Work request. What follows is a set of records; restate each one word for word and drop the pictures.
Record set Block Start
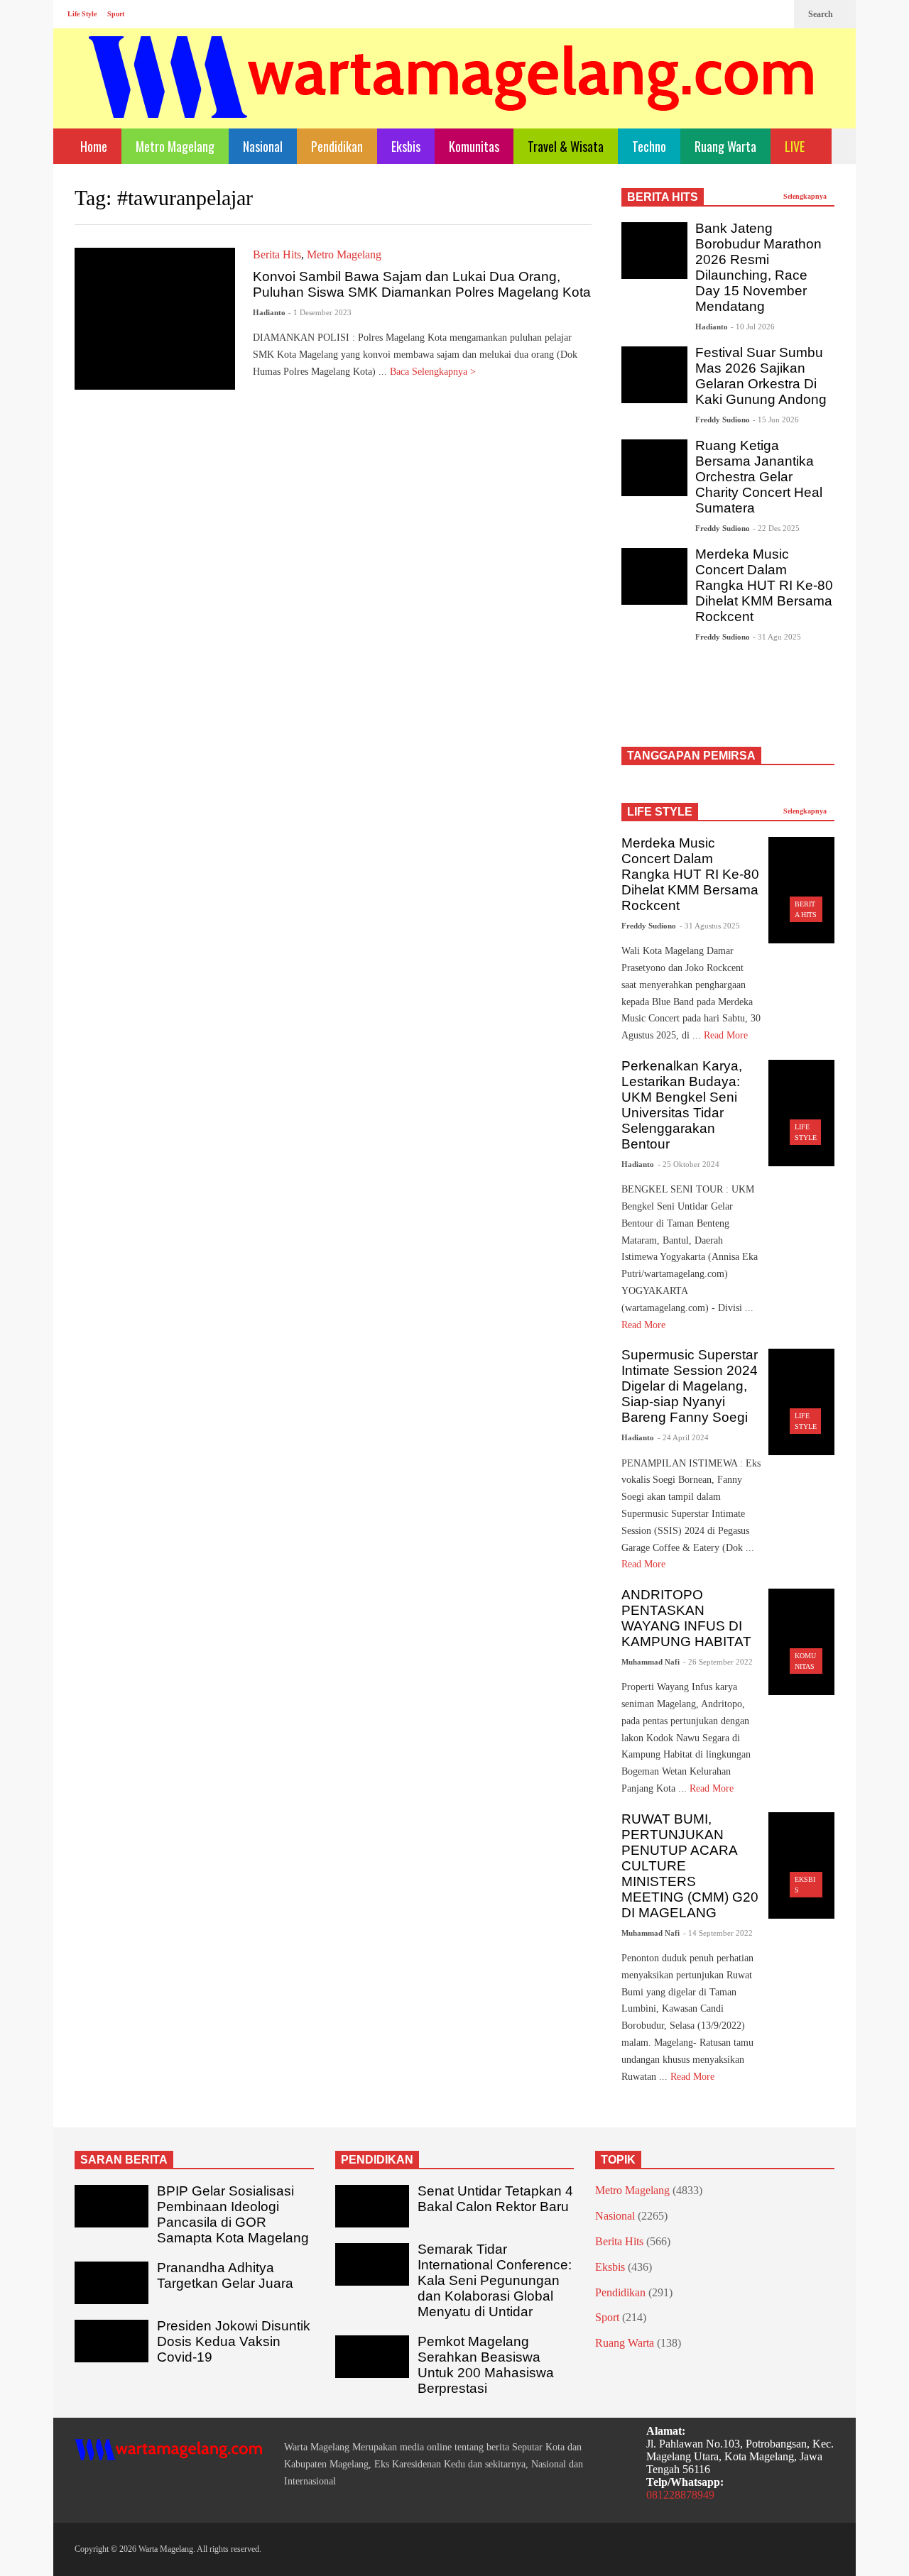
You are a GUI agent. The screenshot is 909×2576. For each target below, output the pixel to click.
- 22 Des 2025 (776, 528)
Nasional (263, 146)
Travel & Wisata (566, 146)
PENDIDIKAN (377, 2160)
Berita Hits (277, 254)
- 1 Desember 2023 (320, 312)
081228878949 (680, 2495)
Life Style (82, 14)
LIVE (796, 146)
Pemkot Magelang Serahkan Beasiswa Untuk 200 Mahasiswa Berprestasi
Record set Block End
Answer box.
You are a GUI agent. The screenshot is 909×2576. For each target below, output the pixel to click.
- 22 Des 2025 (776, 528)
Nasional (263, 146)
Travel & Wisata (566, 146)
PENDIDIKAN (377, 2160)
Berita Hits (277, 254)
- 1 Desember 2023 (320, 312)
081228878949 (680, 2495)
Life Style (82, 14)
LIVE (796, 146)
Pemkot Magelang Serahkan Beasiswa Untuk 200 Mahasiswa Berprestasi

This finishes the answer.